Permettez-moi de commencer notre discussion par dire que votre intérêt pour la personnalité du poète latin Ovide n’est pas le fruit du hasard. Vous êtes lié à celui-ci par le fait que vous vivez dans la ville où il a connu l’exil, mais aussi par les souvenirs de votre adolescence. Quel rôle a joué tout cela dans votre rapprochement avec le poète Ovide, dont la statue préserve la présence dans le centre historique de la ville ?

Mon intérêt pour l’œuvre d’Ovide a été stimulé par ma professeure de peinture à l’école supérieure de musique et des beaux-arts de Constanţa.

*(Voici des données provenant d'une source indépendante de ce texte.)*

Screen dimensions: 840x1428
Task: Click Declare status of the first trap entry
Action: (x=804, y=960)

Me voyant lire un livre à la récréation ou avant que le professeur n’arrive en classe et que nous ne commencions le cours, elle m’a donné comme devoir une composition inspirée d’un poème écrit par Ovide dans la citadelle de Tomis, l’actuelle ville de Constanta. Après avoir réalisé cette composition en technique mixte (aquarelle et encre), l’enseignante – appréciant ce que j’avais fait – m’a suggéré d’imaginer qu’Ovide aimerait recevoir une lettre de ma part lui expliquant comment j’avais transformé/métamorphosé les mots de son poème en lignes, en formes et en couleurs. Bien que l’idée d’écrire à un poète qui a vécu il y a près de 2000 ans me paraisse fantaisiste, j’ai suivi le conseil de mon professeur et j’ai relevé le défi. À cet âge, je ne savais pas grand-chose sur Ovide : qu’il avait été exilé (ou plutôt relégué) dans la forteresse de Tomis, et qu’il y avait une statue à son effigie au centre de notre ville.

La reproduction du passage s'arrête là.